- [Exercise]:
Lines from the one containing "Instruction: Open Game" through the final line of the records below are needed, copied exactly, with no pictures.

- [Source data]:
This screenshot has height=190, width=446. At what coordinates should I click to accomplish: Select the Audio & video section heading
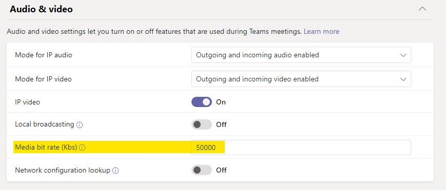click(41, 9)
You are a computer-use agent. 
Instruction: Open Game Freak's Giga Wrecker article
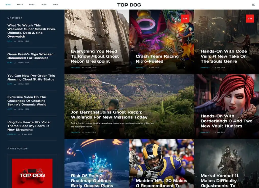(30, 56)
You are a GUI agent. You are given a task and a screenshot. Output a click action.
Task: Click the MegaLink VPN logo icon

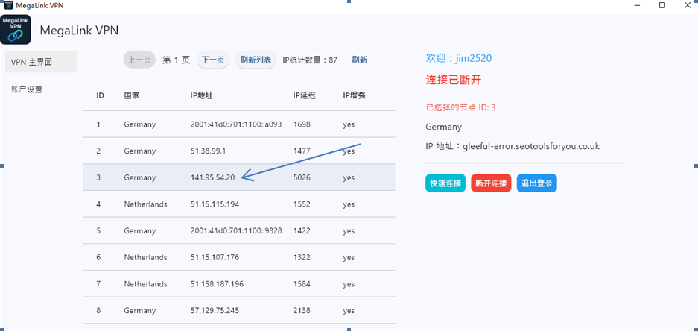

- [Response below]:
Instruction: Open Game Freak's Giga Wrecker article
(30, 56)
You are a GUI agent. You are given a task and a screenshot. Output a click action.
Task: Click the MegaLink VPN logo icon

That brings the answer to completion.